Russia is home to Europe’s largest online population — up 14 percent over the year to 53 million users, The Economist reports, and that’s with an Internet penetration rate of just 37.1 percent, nearly half that of nearby France and Germany. In addition, the Russian online retail market is projected to increase from $10 billion to 30 billion by 2015. However, despite the low barriers to entry, foreign penetration has been dismal.
Amazon has virtually zero online presence while Google only has 27 percent market share. Yandex, a Russian online firm similar to America’s Craiglist, owns 61 percent of market share and E-bay has yet to penetrate Russia entirely due to fierce competition from rival Molotok, CNNMoney reports.
One could argue that the absence of foreign players could have a direct link to the country’s immature web connectivity infrastructure. Even domestic players who dominate the market have yet to fully capitalize on Russia’s eCommerce opportunity since the country lacks basic infrastructure necessary to foster its mobile market.

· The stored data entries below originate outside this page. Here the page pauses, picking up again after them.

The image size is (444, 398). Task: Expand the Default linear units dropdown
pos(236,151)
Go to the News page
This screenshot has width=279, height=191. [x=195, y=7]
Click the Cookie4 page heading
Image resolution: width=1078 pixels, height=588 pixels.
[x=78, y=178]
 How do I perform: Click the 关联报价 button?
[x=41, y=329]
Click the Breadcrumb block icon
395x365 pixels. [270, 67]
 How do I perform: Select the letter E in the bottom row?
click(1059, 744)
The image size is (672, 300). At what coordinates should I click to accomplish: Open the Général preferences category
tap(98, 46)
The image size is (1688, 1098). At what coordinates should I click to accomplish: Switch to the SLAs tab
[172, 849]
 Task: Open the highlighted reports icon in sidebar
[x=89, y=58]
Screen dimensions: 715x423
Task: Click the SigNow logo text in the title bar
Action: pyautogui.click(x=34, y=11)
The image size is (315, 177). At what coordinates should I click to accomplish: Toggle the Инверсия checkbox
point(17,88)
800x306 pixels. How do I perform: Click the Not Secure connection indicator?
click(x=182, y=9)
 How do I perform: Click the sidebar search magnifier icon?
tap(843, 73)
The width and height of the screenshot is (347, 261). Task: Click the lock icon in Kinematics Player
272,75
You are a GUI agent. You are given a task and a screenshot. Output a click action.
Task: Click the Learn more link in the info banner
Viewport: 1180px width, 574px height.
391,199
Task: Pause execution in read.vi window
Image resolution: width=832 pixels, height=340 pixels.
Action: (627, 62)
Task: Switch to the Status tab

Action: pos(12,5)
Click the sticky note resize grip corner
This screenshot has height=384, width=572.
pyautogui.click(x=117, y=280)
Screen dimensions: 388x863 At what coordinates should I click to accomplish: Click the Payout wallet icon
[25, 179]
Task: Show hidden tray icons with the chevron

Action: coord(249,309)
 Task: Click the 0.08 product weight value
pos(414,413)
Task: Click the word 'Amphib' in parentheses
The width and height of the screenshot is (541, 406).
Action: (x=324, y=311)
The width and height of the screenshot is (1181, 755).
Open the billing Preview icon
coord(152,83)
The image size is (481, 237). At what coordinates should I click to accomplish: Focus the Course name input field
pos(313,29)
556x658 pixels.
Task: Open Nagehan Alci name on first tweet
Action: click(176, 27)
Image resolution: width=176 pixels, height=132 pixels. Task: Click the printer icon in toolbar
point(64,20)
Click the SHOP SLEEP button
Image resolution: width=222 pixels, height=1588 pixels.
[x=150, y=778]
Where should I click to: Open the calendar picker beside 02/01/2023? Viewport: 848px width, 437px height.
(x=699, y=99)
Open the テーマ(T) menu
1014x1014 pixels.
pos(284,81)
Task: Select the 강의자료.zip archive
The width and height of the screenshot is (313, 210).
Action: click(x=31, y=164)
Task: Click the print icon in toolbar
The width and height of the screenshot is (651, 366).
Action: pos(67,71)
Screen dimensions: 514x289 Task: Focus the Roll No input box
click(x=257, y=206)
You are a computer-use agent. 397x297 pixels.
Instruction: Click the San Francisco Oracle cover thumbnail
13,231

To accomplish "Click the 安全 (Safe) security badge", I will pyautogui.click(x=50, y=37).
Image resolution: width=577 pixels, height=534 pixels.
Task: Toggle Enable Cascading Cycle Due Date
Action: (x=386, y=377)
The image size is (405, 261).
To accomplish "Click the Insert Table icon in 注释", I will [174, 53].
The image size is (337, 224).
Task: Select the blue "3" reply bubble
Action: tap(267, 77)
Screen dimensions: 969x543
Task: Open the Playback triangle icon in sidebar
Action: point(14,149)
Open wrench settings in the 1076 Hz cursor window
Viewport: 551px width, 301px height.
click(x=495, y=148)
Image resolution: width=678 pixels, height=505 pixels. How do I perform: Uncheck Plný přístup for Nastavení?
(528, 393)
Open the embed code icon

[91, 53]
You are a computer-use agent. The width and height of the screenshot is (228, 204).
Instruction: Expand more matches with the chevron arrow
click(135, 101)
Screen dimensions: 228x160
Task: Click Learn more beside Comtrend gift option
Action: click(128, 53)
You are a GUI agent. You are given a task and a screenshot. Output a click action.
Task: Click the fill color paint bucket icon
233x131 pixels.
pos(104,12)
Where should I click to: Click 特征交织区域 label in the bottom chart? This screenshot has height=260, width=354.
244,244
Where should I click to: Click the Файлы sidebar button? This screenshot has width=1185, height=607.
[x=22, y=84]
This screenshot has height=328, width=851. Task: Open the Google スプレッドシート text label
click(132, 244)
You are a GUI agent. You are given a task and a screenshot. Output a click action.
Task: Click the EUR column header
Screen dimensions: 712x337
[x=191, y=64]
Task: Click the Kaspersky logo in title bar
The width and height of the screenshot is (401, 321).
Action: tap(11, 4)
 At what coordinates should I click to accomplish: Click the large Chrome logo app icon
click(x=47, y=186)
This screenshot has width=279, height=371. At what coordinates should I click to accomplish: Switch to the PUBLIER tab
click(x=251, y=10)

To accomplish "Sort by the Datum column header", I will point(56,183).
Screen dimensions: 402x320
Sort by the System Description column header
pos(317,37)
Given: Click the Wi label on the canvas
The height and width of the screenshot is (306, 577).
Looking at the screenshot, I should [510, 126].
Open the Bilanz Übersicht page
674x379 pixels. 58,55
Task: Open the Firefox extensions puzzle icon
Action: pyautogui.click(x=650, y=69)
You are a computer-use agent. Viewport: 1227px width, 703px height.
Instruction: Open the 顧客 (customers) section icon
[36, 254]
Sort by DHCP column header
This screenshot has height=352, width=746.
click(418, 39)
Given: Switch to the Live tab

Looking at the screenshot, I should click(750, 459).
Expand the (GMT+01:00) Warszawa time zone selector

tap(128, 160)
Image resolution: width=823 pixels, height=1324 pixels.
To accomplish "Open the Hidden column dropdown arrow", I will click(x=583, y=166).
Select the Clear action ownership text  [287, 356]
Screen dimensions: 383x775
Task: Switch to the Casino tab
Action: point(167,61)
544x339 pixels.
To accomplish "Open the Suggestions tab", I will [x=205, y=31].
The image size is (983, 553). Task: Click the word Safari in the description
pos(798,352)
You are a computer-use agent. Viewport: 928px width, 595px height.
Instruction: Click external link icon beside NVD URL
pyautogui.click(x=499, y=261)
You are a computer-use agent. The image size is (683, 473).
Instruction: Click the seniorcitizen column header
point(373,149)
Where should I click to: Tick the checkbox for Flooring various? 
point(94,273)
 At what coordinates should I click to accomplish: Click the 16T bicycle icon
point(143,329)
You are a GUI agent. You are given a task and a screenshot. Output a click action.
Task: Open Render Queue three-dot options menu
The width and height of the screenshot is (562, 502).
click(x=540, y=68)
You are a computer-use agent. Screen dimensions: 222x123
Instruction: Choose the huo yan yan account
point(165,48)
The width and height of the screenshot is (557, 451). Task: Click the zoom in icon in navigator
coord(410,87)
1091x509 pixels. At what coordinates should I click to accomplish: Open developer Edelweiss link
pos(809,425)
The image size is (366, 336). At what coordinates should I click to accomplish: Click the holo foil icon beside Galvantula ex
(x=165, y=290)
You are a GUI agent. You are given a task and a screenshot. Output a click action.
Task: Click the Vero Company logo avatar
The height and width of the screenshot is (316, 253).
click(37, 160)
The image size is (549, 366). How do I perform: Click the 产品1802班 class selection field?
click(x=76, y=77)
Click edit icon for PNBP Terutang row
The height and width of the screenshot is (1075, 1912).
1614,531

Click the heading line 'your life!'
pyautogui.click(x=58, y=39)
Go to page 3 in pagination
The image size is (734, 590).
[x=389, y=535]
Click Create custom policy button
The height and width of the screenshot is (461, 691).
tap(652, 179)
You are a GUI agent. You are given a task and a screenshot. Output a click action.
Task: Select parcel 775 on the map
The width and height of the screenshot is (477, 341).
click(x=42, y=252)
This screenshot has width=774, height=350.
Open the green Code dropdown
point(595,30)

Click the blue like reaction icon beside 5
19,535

As a result, cash is still king — even on eCommerce sites. A study conducted by East-West Digital News in partnership with Data Insight and Moscow’s Higher School of Economics confirms that bank cards are still underutilized due to Russian consumers’ preference for cash.
The following illustrates the use of bank cards in some on Russia’s eCommerce sites.

The study also shows that Russians believe it is more rational to pay cash on delivery, that bank cards are not easy to use especially when pre authorization is required, and that Russians just flat out do not trust banks. On the merchants site high commission fees and related costs make alternative payment methods more attractive than bank cards.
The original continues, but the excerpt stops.